## Exercise goal
Only these lines of the data below are wanted: the one with "Task: Select the 墙纸 wallpaper icon", the one with "Screen dimensions: 656x496", and any lines between them, each repeated exactly.

*** Opening Data for this exercise ***

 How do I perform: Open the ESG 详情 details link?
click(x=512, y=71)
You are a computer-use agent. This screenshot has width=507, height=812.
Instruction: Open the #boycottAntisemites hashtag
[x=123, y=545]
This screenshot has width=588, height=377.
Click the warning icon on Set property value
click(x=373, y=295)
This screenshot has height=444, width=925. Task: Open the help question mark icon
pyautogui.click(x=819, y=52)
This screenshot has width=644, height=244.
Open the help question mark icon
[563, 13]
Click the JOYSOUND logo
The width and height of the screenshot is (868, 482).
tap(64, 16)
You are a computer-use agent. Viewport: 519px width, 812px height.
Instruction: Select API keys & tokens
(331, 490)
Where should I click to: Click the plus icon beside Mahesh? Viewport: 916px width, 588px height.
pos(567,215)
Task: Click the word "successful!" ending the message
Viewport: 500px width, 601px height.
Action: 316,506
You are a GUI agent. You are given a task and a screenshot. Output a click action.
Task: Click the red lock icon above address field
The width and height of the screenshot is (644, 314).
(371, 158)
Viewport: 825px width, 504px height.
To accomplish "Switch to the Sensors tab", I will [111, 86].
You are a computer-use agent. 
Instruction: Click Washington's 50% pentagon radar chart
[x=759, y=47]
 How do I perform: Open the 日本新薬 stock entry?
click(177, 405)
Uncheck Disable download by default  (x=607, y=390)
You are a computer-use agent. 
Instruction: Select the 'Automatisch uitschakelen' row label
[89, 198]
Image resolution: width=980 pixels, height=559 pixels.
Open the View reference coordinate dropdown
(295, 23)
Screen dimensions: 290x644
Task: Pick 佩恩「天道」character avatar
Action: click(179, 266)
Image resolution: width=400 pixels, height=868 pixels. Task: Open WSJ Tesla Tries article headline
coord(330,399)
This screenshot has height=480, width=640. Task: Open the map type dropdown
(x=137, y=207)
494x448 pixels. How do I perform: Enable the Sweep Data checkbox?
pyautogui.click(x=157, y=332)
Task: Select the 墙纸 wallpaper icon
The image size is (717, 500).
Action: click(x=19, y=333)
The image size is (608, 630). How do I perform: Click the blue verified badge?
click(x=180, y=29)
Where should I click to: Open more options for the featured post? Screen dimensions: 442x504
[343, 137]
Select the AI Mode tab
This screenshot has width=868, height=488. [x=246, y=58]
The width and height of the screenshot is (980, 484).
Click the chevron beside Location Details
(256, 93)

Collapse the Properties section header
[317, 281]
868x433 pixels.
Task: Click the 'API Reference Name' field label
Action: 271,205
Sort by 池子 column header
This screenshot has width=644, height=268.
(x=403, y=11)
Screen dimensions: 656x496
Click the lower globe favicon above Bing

*** Closing Data for this exercise ***

## The answer
Task: Select the 墙纸 wallpaper icon
The image size is (717, 500).
Action: click(x=19, y=333)
The image size is (608, 630). How do I perform: Click the blue verified badge?
click(x=180, y=29)
Where should I click to: Open more options for the featured post? Screen dimensions: 442x504
[343, 137]
Select the AI Mode tab
This screenshot has width=868, height=488. [x=246, y=58]
The width and height of the screenshot is (980, 484).
Click the chevron beside Location Details
(256, 93)

Collapse the Properties section header
[317, 281]
868x433 pixels.
Task: Click the 'API Reference Name' field label
Action: 271,205
Sort by 池子 column header
This screenshot has width=644, height=268.
(x=403, y=11)
Screen dimensions: 656x496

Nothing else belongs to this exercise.